At what age do you start “letting go” of your kids? Our daughter is 11 years old and is in the sixth grade. I would say we are overprotective parents. We take her wherever she needs to go. At home, she’s allowed to only go up and down our street and we don’t let her roam around the neighborhood like some of her friends. Because of this, she feels left out. Some of her friends have phones, and she wants one, but I tell her it’s because their parents are not always around, but we are. We stay at her soccer practices, so we don’t just drop her off and come back to pick her up two hours later. When do we start letting her hang out with friends without any adult supervision? We don’t want to stifle her development.
While there is definitely a time when parents should begin to “let go,” there isn’t a specific age. So much depends on the personality and maturity of your daughter. Despite what other parents are doing with their similarly aged children, don’t be swayed by what other parents do just because it seems that is what everyone else is doing. This isn’t to say that what they are doing is inappropriate. You simply need to parent in the way you feel is best for your own daughter. What’s clear is that at 11-years-old, your daughter still needs a firm hand to watch over her and to set clear boundaries – all the while remembering that your goal is to equip your daughter to be able to navigate and function independently as an adult.
Now, here’s the other side of the coin: you’ve said you think you are overprotective. Understand that adolescents, in general, are going to make mistakes along the way, and actually, most kids benefit from taking a few “lumps” along the way, especially when their parents help them learn from the mistakes they make. Your role will be to make sure the boundaries and expectations you set are in place to help prevent her from making the big and destructive mistakes that could affect your daughter for the rest of her life.

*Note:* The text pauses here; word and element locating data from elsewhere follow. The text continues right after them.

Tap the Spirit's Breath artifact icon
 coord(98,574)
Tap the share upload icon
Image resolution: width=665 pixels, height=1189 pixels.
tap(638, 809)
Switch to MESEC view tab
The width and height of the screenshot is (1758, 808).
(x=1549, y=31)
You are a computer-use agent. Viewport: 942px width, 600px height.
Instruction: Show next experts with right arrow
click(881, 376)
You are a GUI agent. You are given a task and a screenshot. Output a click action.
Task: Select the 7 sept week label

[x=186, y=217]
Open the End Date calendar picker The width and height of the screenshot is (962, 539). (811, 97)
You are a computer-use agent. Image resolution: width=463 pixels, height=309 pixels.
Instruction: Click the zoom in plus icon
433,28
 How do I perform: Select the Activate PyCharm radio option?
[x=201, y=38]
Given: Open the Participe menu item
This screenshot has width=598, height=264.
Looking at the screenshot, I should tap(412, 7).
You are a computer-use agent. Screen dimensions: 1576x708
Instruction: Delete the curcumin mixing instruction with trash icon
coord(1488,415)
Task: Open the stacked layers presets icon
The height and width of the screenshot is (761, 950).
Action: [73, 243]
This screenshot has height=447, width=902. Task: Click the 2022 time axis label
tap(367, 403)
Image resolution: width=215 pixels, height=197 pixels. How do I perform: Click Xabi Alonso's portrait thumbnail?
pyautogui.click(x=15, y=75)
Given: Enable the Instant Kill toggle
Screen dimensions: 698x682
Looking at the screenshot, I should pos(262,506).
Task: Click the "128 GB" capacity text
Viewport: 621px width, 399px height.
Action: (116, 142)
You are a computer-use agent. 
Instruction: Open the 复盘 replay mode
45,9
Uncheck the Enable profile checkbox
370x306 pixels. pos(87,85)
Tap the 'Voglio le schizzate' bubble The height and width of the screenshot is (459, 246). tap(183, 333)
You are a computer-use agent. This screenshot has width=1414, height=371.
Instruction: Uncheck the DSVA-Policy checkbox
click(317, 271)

Even then, the reality is, that kids can violate boundaries and expectations, and some do make big mistakes. This is why parents must cover their kids with a lot of prayer, even in this process of letting go, trusting that God will give them wisdom and protection to make the right choices along the way.
While you may even now take some “baby steps” in letting go, allowing your daughter to make some choices of her own, as your daughter gets well along into her teen years, and as you notice your daughter maturing, you should look to take more of a ‘mentor’ or ‘coaching’ role, who can advise your daughter and be there for her both in the good experiences and the bad alike.